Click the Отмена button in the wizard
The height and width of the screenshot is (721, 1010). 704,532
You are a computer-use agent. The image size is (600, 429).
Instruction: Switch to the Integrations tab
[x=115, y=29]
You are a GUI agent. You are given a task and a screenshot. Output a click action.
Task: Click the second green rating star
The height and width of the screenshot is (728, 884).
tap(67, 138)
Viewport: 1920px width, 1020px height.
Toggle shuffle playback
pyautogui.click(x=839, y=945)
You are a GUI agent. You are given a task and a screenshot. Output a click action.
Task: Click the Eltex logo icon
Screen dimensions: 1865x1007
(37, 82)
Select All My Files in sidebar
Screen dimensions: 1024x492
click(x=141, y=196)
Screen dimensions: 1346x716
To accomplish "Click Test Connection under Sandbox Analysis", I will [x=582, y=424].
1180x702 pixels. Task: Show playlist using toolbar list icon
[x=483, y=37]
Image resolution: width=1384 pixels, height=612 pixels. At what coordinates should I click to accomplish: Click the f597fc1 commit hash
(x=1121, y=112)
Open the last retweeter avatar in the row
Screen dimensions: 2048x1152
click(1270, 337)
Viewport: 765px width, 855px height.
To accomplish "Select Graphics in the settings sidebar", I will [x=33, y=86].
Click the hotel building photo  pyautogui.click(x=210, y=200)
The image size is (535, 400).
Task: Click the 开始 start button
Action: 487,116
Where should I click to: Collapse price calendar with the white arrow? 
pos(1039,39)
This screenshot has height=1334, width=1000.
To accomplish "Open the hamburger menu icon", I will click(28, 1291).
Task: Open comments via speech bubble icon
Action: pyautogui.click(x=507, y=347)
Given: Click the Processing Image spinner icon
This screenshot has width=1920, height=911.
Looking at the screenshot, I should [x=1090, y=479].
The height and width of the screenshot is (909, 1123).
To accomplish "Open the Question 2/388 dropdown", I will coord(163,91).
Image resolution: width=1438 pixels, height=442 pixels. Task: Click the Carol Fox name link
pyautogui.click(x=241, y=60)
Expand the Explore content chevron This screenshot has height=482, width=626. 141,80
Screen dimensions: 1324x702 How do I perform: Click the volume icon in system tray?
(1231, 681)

== == ==

● **Exercise requirements**
Transcribe every one of the entries above, keeping each line word for word.

● **Result of this exercise**
Click the Отмена button in the wizard
The height and width of the screenshot is (721, 1010). 704,532
You are a computer-use agent. The image size is (600, 429).
Instruction: Switch to the Integrations tab
[x=115, y=29]
You are a GUI agent. You are given a task and a screenshot. Output a click action.
Task: Click the second green rating star
The height and width of the screenshot is (728, 884).
tap(67, 138)
Viewport: 1920px width, 1020px height.
Toggle shuffle playback
pyautogui.click(x=839, y=945)
You are a GUI agent. You are given a task and a screenshot. Output a click action.
Task: Click the Eltex logo icon
Screen dimensions: 1865x1007
(37, 82)
Select All My Files in sidebar
Screen dimensions: 1024x492
click(x=141, y=196)
Screen dimensions: 1346x716
To accomplish "Click Test Connection under Sandbox Analysis", I will [x=582, y=424].
1180x702 pixels. Task: Show playlist using toolbar list icon
[x=483, y=37]
Image resolution: width=1384 pixels, height=612 pixels. At what coordinates should I click to accomplish: Click the f597fc1 commit hash
(x=1121, y=112)
Open the last retweeter avatar in the row
Screen dimensions: 2048x1152
click(1270, 337)
Viewport: 765px width, 855px height.
To accomplish "Select Graphics in the settings sidebar", I will [x=33, y=86].
Click the hotel building photo  pyautogui.click(x=210, y=200)
The image size is (535, 400).
Task: Click the 开始 start button
Action: 487,116
Where should I click to: Collapse price calendar with the white arrow? 
pos(1039,39)
This screenshot has height=1334, width=1000.
To accomplish "Open the hamburger menu icon", I will click(28, 1291).
Task: Open comments via speech bubble icon
Action: pyautogui.click(x=507, y=347)
Given: Click the Processing Image spinner icon
This screenshot has width=1920, height=911.
Looking at the screenshot, I should [x=1090, y=479].
The height and width of the screenshot is (909, 1123).
To accomplish "Open the Question 2/388 dropdown", I will coord(163,91).
Image resolution: width=1438 pixels, height=442 pixels. Task: Click the Carol Fox name link
pyautogui.click(x=241, y=60)
Expand the Explore content chevron This screenshot has height=482, width=626. 141,80
Screen dimensions: 1324x702 How do I perform: Click the volume icon in system tray?
(1231, 681)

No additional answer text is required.